Les auteurs du rapport Wemo attirent l’attention sur les difficultés qu’engendre la part croissante des sources renouvelables intermittentes : un équilibrage du réseau rendu plus difficile et une sécurité de l’approvisionnement qui pourrait être compromise. Cette situation est illustrée par les quasi-blackout observés en avril 2020, en Allemagne et au Royaume-Uni : Les baisses de la consommation électrique associées à un temps ensoleillé et venteux y ont entraîné des parts élevées (jusqu’à 60 à 70%) d’électricité renouvelable sur le réseau. Et par la Californie qui a subi, à la mi-août 2020, lors d’une vague de chaleur, des pannes localisées dans des zones où l’alimentation électrique dépendait à 33% des EnR. Un problème qui « s’intensifiera si la Californie atteint ses objectifs de 60% d’électricité renouvelable d’ici 2030, et si elle supprime progressivement la production programmable issue des centrales à combustibles fossiles et nucléaires ».

« La stabilité du réseau électrique requiert des centrales de production programmables, des technologies de stockage et une flexibilité de la consommation pour s’adapter à l’intermittence des énergies renouvelables ». Le Wemo identifie plusieurs moyens d’améliorer l’équilibrage du réseau par l’amélioration des prévisions de production et par l’augmentation des moyens de stockage : les stations de pompage hydraulique, les batteries stationnaires et à moyen terme, l’hydrogène. « Il faudra miser davantage dans la numérisation, l’intelligence artificielle et l’automatisation afin de permettre une précision accrue des prévisions de production et de consommation. Le déploiement de réseaux intelligents à grande échelle permettra également d’améliorer la gestion d’une plus grande part de production distribuée ».

 

Capitaux-risqueurs et entreprises ont doublé leurs investissements dans les secteurs des smart grids, du stockage et de l’efficacité énergétique

Dans une perspective plus financière, centrée sur les leviers de financement des entreprises (capital-risque, bourse et financement par l’emprunt) et sur l’investissement à risque (capital-risque, capital-investissement et capital-risque d’entreprise), la dernière note de Mercom Capital (Funding and merger & acquisition activity for the battery storage, smart grid, and efficiency) met en lumière un doublement des financements en 2020 dans les trois secteurs que Mercom Capital scrute, trimestre par trimestre, depuis quelques années : le stockage par batteries, les réseaux intelligents et l’efficacité énergétique.

Dans ces trois secteurs, les entreprises (souvent des startups) ont mobilisé en 2020 des financements à hauteur de 8,1 milliards de dollars (dont 2,6 via le capital-risque).

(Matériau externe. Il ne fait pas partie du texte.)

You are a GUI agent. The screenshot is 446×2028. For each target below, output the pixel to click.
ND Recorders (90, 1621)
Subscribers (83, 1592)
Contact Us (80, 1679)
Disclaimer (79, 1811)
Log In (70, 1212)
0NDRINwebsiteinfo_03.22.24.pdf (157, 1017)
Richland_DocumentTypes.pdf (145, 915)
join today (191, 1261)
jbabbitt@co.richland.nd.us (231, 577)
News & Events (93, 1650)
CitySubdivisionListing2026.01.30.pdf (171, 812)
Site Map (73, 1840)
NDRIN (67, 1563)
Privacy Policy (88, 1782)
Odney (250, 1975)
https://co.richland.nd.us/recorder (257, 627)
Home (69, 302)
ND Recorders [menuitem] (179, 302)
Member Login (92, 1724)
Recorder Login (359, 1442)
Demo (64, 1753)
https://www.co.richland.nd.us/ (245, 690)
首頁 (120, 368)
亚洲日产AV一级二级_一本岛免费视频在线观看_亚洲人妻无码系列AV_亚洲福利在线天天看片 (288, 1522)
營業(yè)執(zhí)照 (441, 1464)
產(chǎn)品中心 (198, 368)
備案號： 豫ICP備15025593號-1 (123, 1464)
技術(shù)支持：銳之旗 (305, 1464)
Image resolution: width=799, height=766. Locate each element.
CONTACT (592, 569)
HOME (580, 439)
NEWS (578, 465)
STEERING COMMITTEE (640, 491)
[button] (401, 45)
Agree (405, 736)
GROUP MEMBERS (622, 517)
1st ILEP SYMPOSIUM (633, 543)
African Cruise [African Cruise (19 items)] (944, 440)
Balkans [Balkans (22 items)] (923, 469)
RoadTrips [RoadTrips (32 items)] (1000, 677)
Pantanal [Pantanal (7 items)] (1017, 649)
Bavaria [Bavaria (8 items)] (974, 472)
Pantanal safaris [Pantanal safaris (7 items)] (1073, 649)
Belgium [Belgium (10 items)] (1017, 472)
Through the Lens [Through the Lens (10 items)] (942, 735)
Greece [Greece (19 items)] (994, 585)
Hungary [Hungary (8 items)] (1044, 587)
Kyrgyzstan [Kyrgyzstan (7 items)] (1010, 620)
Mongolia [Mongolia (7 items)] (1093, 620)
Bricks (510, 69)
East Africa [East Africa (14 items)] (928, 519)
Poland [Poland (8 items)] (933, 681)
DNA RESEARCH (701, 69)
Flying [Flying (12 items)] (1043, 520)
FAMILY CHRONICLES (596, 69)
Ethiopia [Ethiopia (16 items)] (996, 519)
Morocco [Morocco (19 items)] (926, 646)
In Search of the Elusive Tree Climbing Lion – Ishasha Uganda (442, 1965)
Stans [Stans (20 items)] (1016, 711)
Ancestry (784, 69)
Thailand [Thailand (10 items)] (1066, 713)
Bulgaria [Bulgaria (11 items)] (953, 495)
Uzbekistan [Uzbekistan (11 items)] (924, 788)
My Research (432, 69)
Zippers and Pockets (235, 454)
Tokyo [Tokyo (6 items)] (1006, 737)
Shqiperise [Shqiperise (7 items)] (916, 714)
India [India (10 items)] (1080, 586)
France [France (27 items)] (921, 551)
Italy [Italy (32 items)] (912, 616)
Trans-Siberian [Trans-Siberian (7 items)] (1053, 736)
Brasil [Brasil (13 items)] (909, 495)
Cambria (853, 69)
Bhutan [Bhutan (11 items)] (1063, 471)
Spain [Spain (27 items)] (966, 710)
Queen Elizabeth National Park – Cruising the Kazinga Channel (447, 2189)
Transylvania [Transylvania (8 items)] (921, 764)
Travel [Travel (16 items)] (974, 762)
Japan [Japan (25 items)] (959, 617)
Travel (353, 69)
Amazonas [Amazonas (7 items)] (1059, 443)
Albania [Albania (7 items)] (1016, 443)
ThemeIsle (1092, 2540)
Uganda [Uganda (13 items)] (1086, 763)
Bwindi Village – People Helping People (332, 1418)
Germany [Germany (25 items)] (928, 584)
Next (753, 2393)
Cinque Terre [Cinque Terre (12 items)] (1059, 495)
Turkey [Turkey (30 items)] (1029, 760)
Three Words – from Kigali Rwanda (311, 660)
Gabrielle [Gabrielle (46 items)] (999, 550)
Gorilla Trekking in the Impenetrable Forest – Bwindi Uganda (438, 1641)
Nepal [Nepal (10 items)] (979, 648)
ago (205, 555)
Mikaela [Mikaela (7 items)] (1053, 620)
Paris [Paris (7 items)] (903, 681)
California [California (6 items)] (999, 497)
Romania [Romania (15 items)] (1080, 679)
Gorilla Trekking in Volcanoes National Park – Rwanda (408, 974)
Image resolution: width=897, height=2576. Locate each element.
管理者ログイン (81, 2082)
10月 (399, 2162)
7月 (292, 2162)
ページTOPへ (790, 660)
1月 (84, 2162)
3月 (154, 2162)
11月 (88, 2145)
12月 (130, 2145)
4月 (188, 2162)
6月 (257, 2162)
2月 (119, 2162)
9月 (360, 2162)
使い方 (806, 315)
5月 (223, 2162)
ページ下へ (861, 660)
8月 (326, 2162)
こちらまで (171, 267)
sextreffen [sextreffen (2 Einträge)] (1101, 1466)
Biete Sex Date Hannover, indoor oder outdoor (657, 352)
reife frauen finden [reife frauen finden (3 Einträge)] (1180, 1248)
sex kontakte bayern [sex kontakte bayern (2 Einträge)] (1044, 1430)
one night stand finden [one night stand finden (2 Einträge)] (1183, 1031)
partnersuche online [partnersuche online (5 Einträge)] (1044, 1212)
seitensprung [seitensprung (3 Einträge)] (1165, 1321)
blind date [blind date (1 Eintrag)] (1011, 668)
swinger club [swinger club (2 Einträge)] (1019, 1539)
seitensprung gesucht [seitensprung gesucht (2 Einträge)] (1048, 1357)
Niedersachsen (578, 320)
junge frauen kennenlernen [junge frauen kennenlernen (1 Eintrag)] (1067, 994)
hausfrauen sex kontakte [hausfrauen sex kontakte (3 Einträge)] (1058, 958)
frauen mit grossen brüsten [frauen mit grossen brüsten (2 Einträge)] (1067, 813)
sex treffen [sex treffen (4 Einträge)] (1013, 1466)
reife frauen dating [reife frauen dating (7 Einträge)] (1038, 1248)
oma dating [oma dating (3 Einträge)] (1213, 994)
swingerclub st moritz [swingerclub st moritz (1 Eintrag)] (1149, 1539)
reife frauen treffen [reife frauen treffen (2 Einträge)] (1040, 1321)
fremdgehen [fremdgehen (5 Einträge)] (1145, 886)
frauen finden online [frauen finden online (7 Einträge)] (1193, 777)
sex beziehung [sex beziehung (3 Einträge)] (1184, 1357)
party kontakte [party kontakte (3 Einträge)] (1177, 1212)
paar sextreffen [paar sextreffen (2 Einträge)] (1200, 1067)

En 2019, elles avaient réuni 3,8 milliards de dollars (dont 2,3 de capital risque), soit une croissance de 112% pour l’ensemble (et de 13% pour le seul capital risque).

Le financement des entreprises spécialisées dans le stockage par batteries (fabrication, stockage d’énergie en aval, systèmes de stockage) est passé de 2,8 milliards de dollars en 2019 à 6,6 en 2020 (54 operations).

Les activités que Mercom Capital réunit sous le label « Smart Grids » ont levé 758 millions de dollars (41 opérations) contre 372 en 2019. Parmi elles, les sociétés spécialisées dans la recharge de véhicules électriques ont capté la plus grande part en 2020 : 324 millions de dollars (13 transactions). Le sous-secteur des « Smart Grid Communications » (qui inclut les compteurs intelligents) a recueilli 119 millions de dollars (six transactions) tandis que celui de la gestion de la demande réunissait 104 millions de dollars (3 transactions).

Le financement des entreprises du secteur de l’efficacité énergétique s’est élevé 791 millions de dollars en 2020 (dont 291 millions de dollars en capital-risque), contre 670 en 2019.